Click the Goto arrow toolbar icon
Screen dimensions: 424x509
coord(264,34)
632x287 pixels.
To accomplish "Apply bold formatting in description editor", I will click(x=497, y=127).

* * * * * * * * *

Directions
Print every line of the listing exactly.

Exercise output
Click the Goto arrow toolbar icon
Screen dimensions: 424x509
coord(264,34)
632x287 pixels.
To accomplish "Apply bold formatting in description editor", I will click(x=497, y=127).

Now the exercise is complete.